Conclusion
These findings suggested that LCC promoted terminal differentiations of ovarian cancer cells and sensitized them to paclitaxel through activating the Fos/Jun pathway. LCC might become a novel therapy that targets at cancer stem cells and enhances the chemotherapeutic effect of ovarian cancer treatments.
Methods
Cell Counting Kit-8 (CCK8) was used to measure the IC50 values. The apoptosis of cells was measured through flow cytometry. Evaluation of the stemness and differentiation markers was performed by the immunoblotting and the immunostaining assays.
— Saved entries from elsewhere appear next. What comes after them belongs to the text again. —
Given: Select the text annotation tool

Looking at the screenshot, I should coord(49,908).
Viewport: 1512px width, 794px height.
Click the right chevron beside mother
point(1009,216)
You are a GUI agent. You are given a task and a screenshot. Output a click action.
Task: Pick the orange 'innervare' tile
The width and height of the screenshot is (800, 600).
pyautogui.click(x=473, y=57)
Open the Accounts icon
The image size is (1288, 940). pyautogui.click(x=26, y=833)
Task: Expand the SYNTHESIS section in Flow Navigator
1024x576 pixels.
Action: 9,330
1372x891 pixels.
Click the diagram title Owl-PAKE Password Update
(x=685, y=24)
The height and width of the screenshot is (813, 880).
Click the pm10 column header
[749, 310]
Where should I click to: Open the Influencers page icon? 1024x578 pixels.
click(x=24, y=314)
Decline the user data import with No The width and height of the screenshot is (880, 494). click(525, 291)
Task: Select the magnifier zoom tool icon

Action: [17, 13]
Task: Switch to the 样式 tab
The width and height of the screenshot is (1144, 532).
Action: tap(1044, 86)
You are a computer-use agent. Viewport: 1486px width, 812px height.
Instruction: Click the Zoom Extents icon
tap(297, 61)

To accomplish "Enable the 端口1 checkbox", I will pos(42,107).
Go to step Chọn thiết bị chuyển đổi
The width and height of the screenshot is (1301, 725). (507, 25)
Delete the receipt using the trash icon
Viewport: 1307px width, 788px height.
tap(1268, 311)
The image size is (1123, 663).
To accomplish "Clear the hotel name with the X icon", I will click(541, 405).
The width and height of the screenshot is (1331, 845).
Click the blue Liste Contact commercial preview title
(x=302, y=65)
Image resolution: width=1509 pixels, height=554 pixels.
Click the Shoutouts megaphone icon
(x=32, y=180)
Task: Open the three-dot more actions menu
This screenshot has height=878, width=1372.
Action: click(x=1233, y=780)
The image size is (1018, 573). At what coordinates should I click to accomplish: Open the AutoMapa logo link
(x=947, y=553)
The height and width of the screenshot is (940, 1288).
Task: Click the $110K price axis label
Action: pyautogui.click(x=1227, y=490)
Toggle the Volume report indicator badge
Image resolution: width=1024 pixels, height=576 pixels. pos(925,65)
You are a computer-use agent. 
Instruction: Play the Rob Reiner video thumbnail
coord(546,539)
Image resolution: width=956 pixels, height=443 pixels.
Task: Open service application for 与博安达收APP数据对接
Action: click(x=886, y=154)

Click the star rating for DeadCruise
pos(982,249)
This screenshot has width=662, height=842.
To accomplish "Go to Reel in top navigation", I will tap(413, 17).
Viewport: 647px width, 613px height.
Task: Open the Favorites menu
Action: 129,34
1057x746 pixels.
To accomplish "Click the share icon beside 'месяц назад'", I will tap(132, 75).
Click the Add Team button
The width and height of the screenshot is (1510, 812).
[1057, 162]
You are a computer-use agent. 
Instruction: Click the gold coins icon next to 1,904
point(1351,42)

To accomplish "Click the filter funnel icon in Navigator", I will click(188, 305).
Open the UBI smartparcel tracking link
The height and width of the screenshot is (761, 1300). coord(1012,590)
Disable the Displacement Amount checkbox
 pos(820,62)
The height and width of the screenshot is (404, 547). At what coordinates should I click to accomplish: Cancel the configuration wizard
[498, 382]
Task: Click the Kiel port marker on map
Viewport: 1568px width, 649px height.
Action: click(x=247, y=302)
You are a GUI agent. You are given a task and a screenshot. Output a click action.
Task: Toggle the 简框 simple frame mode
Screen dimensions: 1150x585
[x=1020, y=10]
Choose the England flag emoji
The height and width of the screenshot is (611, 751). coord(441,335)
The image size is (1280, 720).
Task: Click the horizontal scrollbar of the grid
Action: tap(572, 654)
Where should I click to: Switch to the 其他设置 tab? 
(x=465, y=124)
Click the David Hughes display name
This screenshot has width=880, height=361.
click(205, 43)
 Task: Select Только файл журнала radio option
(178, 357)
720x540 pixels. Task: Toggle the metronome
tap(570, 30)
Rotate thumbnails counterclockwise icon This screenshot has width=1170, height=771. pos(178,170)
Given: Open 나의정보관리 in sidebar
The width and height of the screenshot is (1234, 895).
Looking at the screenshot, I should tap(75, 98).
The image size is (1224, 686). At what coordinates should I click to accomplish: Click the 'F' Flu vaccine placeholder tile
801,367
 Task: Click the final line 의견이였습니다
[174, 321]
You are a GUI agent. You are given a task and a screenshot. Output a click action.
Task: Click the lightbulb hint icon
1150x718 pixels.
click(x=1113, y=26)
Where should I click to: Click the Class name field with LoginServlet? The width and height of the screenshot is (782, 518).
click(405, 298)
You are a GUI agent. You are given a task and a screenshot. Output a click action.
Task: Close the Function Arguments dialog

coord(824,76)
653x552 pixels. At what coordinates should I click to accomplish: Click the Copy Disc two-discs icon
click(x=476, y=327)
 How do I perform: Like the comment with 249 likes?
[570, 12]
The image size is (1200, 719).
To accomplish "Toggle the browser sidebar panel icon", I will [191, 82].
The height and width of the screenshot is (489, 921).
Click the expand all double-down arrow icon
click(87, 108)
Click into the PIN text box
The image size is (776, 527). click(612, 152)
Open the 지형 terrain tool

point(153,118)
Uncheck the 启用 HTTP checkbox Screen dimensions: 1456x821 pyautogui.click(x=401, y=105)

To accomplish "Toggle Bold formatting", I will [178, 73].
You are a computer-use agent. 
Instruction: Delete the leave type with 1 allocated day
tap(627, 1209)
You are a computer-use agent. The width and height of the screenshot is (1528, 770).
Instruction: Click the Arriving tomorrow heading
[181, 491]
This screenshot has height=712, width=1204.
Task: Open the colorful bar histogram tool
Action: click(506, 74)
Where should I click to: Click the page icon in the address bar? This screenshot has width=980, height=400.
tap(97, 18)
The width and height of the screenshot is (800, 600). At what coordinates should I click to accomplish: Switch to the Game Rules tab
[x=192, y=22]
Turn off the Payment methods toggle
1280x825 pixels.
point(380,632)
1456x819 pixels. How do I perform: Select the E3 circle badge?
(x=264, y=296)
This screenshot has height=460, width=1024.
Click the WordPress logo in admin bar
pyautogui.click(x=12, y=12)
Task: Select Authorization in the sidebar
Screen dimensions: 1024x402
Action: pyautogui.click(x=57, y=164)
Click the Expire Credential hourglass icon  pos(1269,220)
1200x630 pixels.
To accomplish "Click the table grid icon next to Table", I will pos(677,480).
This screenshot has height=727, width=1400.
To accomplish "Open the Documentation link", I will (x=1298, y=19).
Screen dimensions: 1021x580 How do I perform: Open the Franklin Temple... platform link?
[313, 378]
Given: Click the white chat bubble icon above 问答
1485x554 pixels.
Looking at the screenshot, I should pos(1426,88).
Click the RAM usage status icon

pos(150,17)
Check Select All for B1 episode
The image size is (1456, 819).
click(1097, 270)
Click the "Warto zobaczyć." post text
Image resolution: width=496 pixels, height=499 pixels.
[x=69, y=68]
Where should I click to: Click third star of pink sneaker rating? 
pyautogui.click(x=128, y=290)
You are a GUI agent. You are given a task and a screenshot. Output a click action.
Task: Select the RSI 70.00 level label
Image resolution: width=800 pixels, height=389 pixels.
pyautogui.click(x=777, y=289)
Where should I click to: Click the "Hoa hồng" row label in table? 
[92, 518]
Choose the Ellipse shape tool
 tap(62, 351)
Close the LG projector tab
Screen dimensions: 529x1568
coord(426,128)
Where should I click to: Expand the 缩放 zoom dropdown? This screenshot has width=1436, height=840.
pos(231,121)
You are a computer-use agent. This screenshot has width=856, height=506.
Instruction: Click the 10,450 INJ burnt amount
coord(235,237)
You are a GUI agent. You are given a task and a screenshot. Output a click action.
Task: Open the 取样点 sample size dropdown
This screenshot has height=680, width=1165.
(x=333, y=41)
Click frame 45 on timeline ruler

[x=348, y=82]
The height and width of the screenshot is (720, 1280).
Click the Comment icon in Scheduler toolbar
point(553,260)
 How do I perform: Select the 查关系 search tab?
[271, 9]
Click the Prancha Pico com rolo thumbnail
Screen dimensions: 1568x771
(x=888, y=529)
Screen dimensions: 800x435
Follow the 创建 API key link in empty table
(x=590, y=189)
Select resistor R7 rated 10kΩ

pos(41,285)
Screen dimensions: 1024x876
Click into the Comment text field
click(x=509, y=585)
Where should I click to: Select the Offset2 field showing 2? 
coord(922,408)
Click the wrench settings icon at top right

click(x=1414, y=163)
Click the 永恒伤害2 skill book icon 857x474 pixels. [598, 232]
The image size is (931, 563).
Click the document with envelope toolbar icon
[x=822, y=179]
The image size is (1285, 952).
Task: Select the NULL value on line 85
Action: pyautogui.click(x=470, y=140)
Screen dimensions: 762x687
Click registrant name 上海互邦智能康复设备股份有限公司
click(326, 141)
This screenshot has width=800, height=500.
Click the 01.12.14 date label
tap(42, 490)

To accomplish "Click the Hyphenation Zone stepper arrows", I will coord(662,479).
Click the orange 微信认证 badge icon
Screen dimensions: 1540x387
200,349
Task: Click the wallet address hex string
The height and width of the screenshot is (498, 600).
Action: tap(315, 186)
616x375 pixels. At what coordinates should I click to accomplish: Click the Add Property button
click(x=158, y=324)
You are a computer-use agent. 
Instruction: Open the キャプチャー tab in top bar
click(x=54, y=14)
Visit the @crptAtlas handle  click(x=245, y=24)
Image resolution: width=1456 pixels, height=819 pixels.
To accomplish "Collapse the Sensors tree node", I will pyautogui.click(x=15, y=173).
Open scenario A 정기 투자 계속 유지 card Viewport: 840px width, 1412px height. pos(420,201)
RNA-seq was performed through the Illumina HiSeq PE150 platform and differentially expressed genes (DEGs) were screened out through the bioinformation analysis. Overexpression or knockdown of Fos gene was achieved by shRNA transfection.
Objective
To investigate the potential effect of Lysimachia capillipes capilliposide (LCC) on the chemo sensitivity and the stemness of human ovarian cancer cells.
Results
Pre-exposure of A2780T cells with 10 μg/mL LCC sensitized them to paclitaxel, of which the IC50 value reduced from 8.644 μmol/L (95%CI: 7.315-10.082 μmol/L) to 2.5 μmol/L (95%CI: 2.233-2.7882 μmol/L). Exposure with LCC enhanced the paclitaxel-induced apoptosis and inhibited the colony formation of A2780T cells. LCC exposure reduced the expression of cancer stemness markers, ALDH1, Myd88 and CD44, while promoting that of terminal differentiation markers, NFATc1, Cathepsin K and MMP9. RNA-seq analysis revealed that the expressions of FOS and JUN were upregulated in LCC-treated A2780T cells. A2780T cells overexpressing Fos gene displayed increased paclitaxel-sensitivity and reduced cell stemness, and shared common phenotypes with LCC-treated A2780T cells.